Here is an answer using information from the article:

Berlin is the capital and largest city in Germany, located in the northeastern part of the country. It has a population of approximately 3.6 million people within its city limits and is one of the 16 states of Germany. The city was established in the 13th century and has a rich history, having been influenced by various cultures throughout the centuries, including Turkish and Soviet.

Berlin is divided into 12 boroughs, each with its own government and responsibilities. The city has a diverse economy that includes a variety of sectors such as media, science, biotechnology, chemistry, computer games, song, film and television production, and visual arts. It hosts various major events including the Berlin International Film Festival and is home to many world-renowned universities and research institutions.

Berlin has a vibrant cultural scene with numerous museums, galleries, orchestras, theaters, and concert venues. The city is also known for its nightlife and entertainment options. Notable landmarks in Berlin include the Brandenburg Gate, Reichstag building, and the Berlin Wall.

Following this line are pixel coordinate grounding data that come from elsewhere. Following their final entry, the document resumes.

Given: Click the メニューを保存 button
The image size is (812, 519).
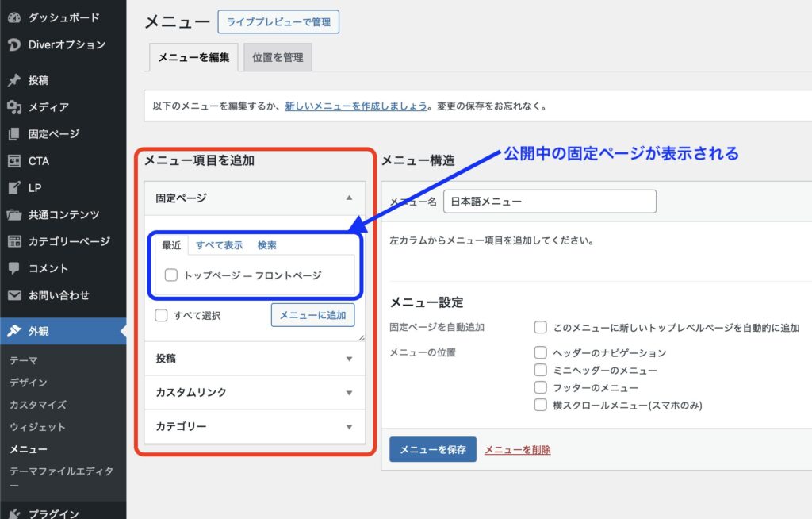Looking at the screenshot, I should point(432,449).
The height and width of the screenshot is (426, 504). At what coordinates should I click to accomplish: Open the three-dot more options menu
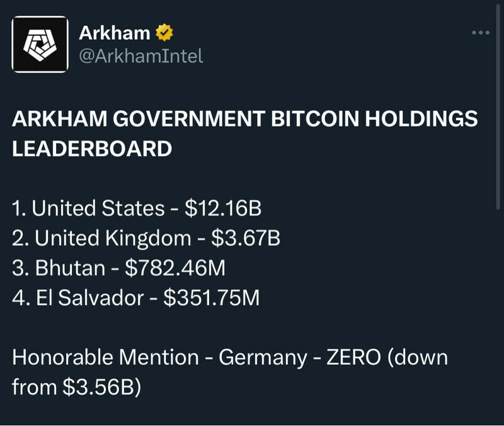point(481,33)
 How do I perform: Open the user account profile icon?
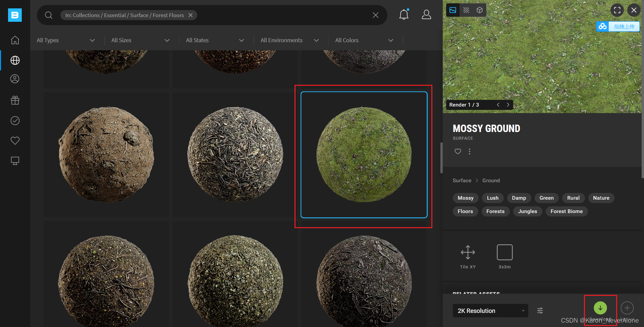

The official language of Berlin is German, but many residents are multilingual with English, French, Italian, Spanish, Turkish being some of the most common second languages spoken. The time zone in Berlin is Central European Time (CET) which is UTC+01:00.

Berlin has a temperate maritime climate, characterized by warm summers and cold winters with average annual temperatures ranging from 8 to 9 degrees Celsius. Precipitation is fairly evenly distributed throughout the year.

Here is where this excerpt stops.